Who was Harvey Goodwin?

The first fourteen years of my life we lived in a downstairs flat, and then we moved to a semi-detached house which had belonged to old, very old friends of my dad. We moved into 22, Harvey Goodwin Avenue in Cambridge. The reason I mention the number is that many years later, when visiting Elsden cousins who lived near King’s Lynne, we visited the old church directly opposite their house in a small village. The reason we visited was because there were Elsdens buried in the graveyard and commemorated in the church. I went to sign the visitor’s book, and the line above where I was writing had a familiar address, Harvey Goodwin Avenue, and even more coincidentally a familiar number, 22! What is the chance of that?

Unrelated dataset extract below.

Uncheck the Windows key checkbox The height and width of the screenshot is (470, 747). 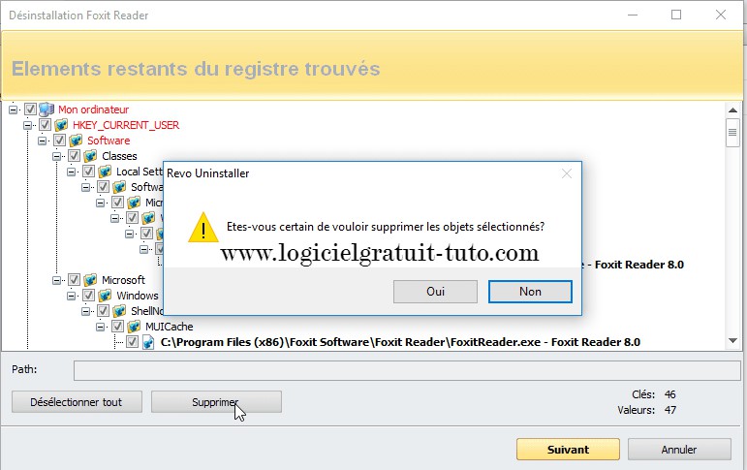(x=88, y=296)
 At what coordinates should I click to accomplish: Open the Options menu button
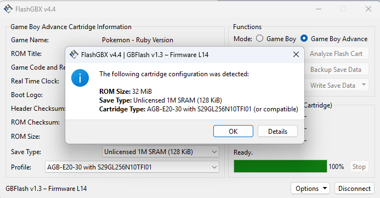[310, 188]
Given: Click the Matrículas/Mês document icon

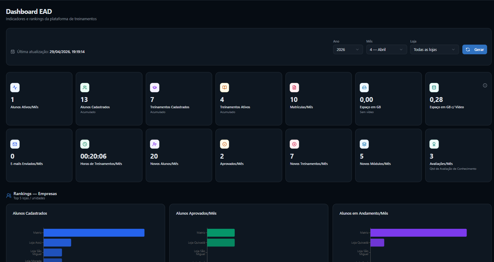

Harvey Goodwin Avenue ran from Hale Avenue which branched off Stretton Avenue (which later joined back onto Harvey Goodwin Avenue) and Victoria Road. On the corner of Harvey Goodwin and Victoria Road was St Luke’s Church, and at the Hal Avenue end was the Harvey Goodwin Home for children; apparently when we lived nearby it was a nursery, but I remember it being for older and maybe sickly children, but I think I may have remembered wrongly – here’s a link to its history:

http://www.childrenshomes.org.uk/CambridgeWS/

Who was Harvey Goodwin? I thought the name might be a double barrelled name, but no, that was his name. Harvey Goodwin was born on October 9th, 1818 in King’s Lynn and was a Cambridge academic and bishop of Carlisle from 1869 until his death at the age of seventy-three in November 1891. His father was Charles Goodwin and his mother Frances Sawyer, and he named one of his daughters after her. He married Ellen, and a daughter, Ellen King was named after her too. Harvey went up to Cambridge University to study mathematics, and went on to lecture in it at Gonville and Caius College in Cambridge.  However in 1844 he became a vicar in locum charge of St Giles’s, which  wasn’t far from St Luke’s at the end of Harvey Goodwin Avenue (which didn’t exist then) and which I cycled past nearly every day on my way to school. In 1847 Harvey was instrumental in establishing an industrial which later became the Harvey Goodwin Home – which of course I remember – not him founding the school, but its later name!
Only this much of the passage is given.